Tomorrow I leave on a ski season. I wrote this post to capture the excitement and emotions I am feeling. I failed. I didn’t even come close to conveying my excitement… but please, read it all the same!

The end of a long countdown is swiftly approaching. I can tell you the exact moment I decided I wanted to work a ski season; it was at the bottom of the inconspicuous ‘Blue 22’, a gentle ski run in the Swiss Alps, lying in the shadow of the Eiger. It was my first ever run… and I was hooked. As I sat on the chairlift, heading back up to do it all over again, adrenaline surging through my veins, feeling more alive than ever, it was then that the dream was forged.

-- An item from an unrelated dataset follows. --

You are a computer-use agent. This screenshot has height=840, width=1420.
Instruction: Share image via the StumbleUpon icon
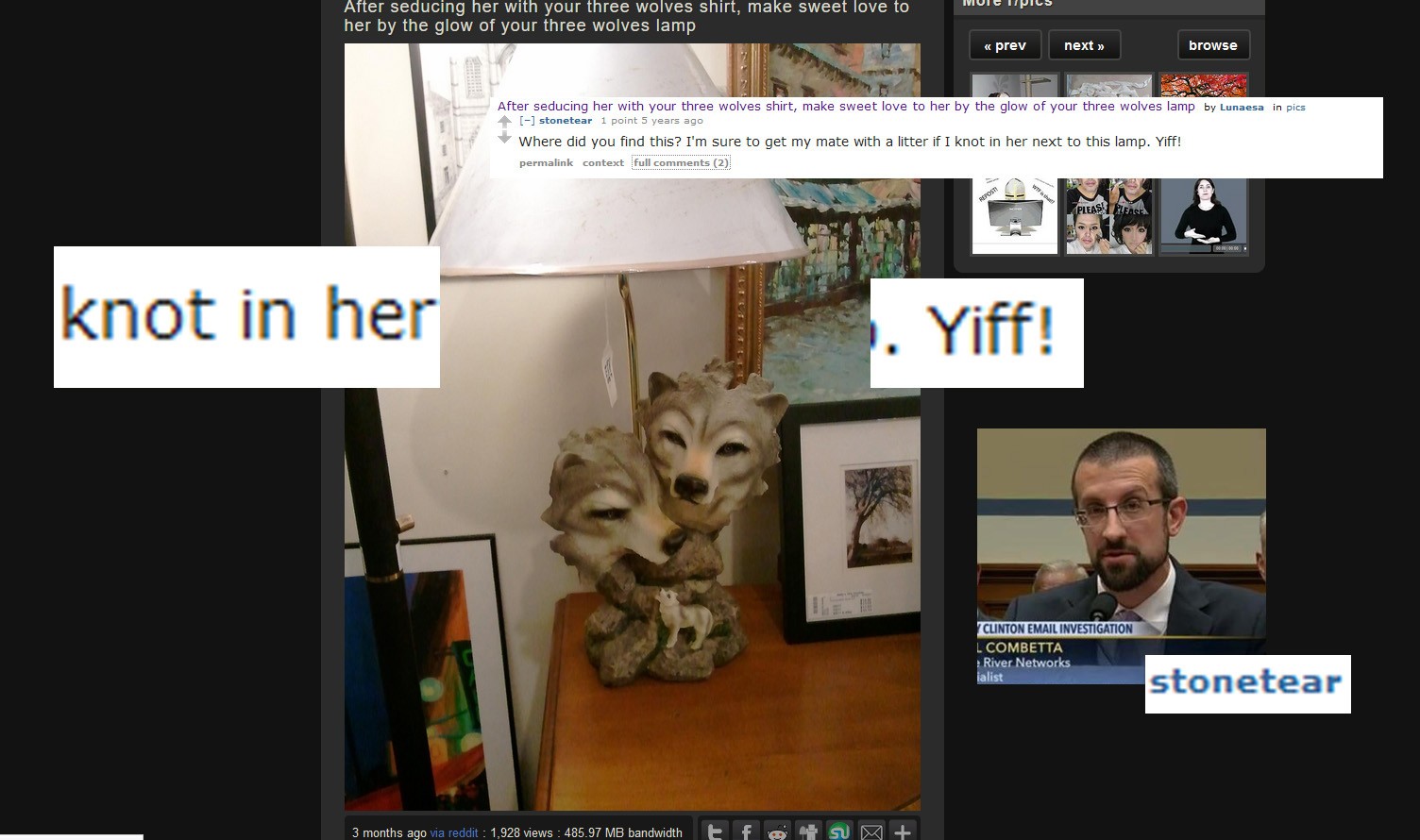(x=840, y=832)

Okay, maybe I lied above – maybe the exact moment I decided I wanted to work a ski season was even earlier than that! I’d heard of people migrating for the winter, away from the cold, dark, rainy days of the UK, and to the still cold and dark days in the Alps, living among towering mountains, enjoying a snow-filled winter wonderland and the finest skiing available, partaking in just a little après-ski here and there, and of course, a little bit of work to pay for the lifestyle! It may have been back then, that I decided I wanted some of that!

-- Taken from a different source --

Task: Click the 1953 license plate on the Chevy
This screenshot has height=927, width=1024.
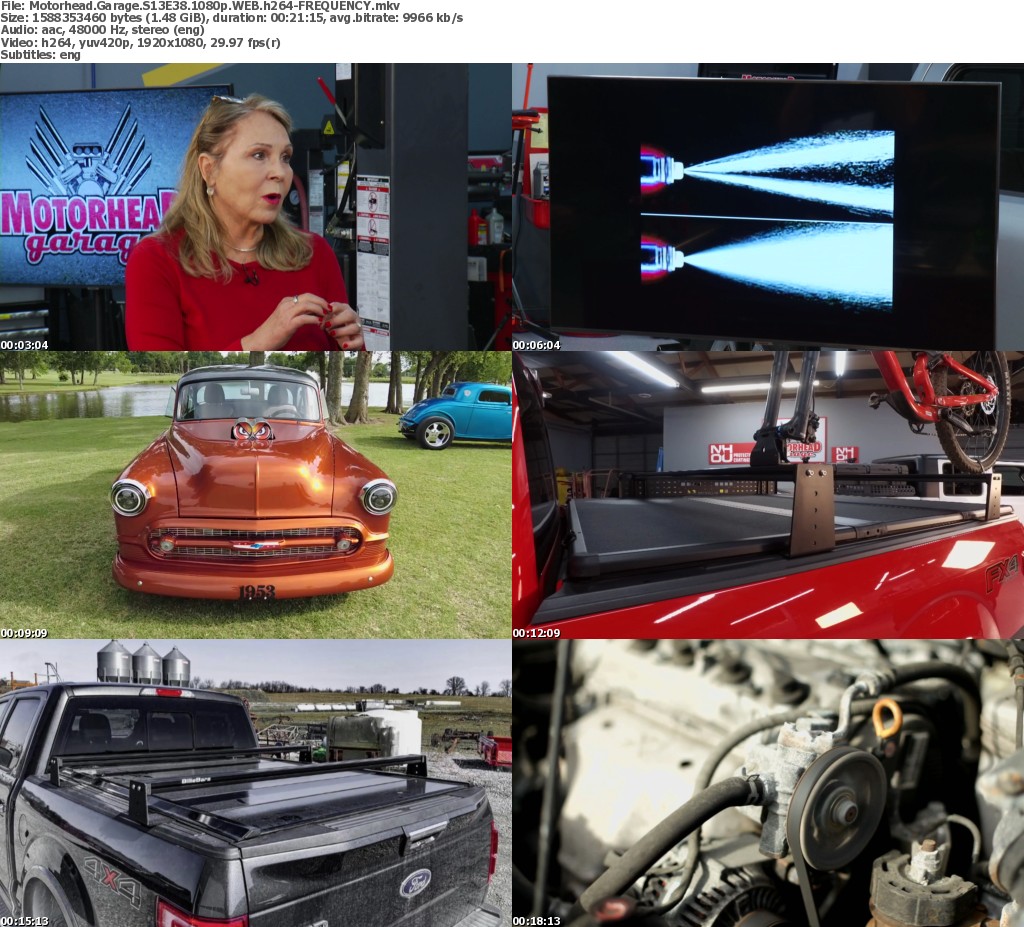Action: 255,592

I deliberately used the word ‘dream’ above. I’ve done so many awesome things so far. But they weren’t specifically my dreams, rather just me making the most of opportunities presented to me: Camp America was an answer to my desire to travel to a new place cheaply for a summer, while the horse ranch solved the issue of how to spend the rest of my time on my visa with no money. That’s not taking anything away from those experiences, I loved every moment of them, but, this ski season is different – for the first time, I’m doing something I’ve specifically wanted to do. It feels awesome to be able to say that I can think of nothing or nowhere else I’d rather be at this point in my life.

So, tomorrow will mark something of a finale, a finale to all the anticipation. But it will also be a beginning, the start of what will hopefully be, another awesome experience. I imagine if I’d known in that moment on the chairlift, that the dream would become reality, I would have had an even wider smile planted on my face… probably much like I do now, years later.